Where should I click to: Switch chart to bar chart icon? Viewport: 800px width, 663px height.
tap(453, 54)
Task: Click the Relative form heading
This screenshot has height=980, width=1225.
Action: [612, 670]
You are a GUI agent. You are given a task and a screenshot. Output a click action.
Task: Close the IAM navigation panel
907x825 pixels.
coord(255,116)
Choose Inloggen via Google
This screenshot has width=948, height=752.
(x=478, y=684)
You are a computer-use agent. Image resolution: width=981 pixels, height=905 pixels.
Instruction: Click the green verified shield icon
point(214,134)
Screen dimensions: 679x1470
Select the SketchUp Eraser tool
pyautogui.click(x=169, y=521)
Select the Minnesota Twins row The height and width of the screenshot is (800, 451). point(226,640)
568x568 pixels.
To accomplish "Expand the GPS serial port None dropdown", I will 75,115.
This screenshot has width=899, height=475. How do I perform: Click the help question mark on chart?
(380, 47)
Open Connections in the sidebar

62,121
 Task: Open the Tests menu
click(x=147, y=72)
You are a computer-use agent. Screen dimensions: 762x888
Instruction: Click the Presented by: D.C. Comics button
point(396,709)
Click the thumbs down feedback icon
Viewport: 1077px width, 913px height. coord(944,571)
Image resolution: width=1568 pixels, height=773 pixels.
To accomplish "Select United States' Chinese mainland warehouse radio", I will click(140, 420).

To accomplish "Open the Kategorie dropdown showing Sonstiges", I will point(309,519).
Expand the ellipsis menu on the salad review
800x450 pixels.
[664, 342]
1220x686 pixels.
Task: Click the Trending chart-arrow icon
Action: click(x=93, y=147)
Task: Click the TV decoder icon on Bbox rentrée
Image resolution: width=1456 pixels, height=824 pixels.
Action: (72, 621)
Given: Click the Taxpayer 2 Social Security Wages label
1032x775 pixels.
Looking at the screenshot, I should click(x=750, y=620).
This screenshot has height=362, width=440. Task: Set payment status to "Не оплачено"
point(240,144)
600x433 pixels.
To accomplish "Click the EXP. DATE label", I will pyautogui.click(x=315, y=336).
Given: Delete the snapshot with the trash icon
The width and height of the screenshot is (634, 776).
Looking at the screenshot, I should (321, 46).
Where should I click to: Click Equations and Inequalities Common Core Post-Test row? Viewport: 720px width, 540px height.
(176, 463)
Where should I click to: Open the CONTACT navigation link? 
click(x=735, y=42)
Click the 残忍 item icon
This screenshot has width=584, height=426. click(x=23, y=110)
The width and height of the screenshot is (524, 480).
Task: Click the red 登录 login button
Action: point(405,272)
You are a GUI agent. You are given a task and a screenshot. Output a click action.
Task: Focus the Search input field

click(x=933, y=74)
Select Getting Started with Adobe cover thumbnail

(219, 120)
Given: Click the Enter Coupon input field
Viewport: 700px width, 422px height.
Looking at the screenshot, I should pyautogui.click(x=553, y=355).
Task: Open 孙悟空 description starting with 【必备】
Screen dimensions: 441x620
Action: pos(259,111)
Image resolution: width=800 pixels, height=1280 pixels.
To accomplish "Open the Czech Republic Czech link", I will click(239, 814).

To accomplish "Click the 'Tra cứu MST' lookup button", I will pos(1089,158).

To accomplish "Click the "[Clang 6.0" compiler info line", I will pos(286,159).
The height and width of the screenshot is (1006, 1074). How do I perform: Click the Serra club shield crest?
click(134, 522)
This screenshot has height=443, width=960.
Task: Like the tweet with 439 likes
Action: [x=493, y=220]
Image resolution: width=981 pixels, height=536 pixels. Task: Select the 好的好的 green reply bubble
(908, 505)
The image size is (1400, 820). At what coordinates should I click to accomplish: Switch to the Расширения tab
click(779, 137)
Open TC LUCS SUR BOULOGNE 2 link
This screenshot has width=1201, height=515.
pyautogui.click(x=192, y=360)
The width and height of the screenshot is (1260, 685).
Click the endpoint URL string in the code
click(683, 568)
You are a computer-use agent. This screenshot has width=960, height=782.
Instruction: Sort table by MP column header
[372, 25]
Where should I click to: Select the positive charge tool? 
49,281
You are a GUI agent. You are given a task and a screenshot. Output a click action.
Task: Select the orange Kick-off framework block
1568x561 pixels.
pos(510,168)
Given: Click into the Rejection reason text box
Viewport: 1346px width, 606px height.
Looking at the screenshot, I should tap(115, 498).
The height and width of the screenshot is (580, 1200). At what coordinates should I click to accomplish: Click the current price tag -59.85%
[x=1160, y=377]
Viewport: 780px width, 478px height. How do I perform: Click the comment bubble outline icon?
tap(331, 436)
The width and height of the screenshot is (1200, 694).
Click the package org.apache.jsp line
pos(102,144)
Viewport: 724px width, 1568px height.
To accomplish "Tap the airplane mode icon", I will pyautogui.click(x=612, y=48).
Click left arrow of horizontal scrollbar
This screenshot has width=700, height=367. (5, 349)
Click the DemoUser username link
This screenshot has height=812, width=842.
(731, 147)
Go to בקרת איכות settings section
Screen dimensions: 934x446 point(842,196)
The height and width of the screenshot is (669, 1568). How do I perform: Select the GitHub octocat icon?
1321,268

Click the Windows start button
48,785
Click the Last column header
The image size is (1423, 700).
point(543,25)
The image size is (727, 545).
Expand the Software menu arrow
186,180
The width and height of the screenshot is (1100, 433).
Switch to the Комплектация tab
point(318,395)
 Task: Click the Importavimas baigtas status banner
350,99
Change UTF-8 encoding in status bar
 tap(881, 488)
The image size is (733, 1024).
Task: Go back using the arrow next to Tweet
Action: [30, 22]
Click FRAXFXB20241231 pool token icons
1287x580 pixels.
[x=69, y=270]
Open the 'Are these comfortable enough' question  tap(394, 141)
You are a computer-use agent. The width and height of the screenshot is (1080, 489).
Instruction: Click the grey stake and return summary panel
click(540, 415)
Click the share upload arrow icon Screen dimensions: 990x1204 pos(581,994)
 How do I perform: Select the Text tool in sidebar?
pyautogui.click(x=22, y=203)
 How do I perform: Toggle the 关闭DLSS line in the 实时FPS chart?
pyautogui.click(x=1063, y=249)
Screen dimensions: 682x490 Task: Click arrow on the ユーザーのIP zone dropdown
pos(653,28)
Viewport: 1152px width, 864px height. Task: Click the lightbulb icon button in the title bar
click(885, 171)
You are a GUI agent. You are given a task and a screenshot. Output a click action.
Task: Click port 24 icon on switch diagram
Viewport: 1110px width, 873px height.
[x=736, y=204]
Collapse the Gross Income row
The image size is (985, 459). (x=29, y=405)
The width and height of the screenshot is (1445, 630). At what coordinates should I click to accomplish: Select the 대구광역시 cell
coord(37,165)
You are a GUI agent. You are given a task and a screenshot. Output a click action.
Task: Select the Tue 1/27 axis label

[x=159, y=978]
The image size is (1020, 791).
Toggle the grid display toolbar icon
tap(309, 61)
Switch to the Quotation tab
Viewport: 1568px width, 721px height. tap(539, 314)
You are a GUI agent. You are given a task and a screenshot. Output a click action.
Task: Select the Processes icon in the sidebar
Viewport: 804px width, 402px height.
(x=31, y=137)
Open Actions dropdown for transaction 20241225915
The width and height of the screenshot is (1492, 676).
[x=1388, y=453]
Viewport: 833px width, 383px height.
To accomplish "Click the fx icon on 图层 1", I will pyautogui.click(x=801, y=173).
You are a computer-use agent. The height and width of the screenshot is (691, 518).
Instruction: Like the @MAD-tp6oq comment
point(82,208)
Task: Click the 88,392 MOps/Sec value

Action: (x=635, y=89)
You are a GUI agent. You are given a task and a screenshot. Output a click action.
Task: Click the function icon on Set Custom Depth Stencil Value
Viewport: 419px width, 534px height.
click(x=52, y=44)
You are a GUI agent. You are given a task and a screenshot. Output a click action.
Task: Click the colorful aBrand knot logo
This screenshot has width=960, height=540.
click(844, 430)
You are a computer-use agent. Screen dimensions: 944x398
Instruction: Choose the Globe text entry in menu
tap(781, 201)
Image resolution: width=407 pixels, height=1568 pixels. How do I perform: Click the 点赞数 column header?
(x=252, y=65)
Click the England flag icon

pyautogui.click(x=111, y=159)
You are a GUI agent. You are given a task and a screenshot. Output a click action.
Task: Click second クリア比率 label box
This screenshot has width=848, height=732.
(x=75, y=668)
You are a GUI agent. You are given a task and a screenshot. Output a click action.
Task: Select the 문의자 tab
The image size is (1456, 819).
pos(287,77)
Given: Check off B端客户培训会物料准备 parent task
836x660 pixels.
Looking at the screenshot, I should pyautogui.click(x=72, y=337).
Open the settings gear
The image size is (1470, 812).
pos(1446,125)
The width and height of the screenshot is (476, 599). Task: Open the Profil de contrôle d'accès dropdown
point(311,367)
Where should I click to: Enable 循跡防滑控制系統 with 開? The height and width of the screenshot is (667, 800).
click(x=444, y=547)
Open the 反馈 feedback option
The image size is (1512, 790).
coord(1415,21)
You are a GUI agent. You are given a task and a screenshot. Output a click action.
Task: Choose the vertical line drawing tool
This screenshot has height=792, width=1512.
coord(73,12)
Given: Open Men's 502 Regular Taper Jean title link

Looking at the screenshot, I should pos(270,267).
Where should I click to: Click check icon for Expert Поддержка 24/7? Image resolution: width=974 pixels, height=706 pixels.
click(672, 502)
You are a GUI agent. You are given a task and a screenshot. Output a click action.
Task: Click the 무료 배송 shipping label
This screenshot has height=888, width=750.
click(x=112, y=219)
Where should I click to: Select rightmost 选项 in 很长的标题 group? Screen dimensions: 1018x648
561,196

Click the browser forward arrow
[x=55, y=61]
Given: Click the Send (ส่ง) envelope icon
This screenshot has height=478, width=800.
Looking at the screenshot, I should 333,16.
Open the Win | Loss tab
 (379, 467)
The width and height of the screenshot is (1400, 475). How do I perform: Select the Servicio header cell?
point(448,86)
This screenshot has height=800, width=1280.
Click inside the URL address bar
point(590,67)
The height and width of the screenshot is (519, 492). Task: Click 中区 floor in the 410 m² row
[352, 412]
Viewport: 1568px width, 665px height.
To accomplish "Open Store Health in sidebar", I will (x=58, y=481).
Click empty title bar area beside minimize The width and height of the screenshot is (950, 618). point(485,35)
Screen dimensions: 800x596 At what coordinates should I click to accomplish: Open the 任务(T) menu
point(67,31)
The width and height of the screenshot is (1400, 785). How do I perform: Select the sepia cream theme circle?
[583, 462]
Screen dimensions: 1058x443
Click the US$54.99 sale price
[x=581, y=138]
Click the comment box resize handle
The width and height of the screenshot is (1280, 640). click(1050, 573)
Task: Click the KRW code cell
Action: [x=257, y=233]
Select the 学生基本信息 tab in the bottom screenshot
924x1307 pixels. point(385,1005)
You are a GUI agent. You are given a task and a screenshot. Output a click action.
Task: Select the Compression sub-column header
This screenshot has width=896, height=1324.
┄┄┄┄┄┄
Exercise requirements:
In the entries above, one line contains "This screenshot has height=980, width=1225." and another contains "You are a computer-use agent. Image". Reproduce exactly those two lines and the lines between them, nothing else.

Output of the task:
This screenshot has height=980, width=1225.
Action: [612, 670]
You are a GUI agent. You are given a task and a screenshot. Output a click action.
Task: Close the IAM navigation panel
907x825 pixels.
coord(255,116)
Choose Inloggen via Google
This screenshot has width=948, height=752.
(x=478, y=684)
You are a computer-use agent. Image resolution: width=981 pixels, height=905 pixels.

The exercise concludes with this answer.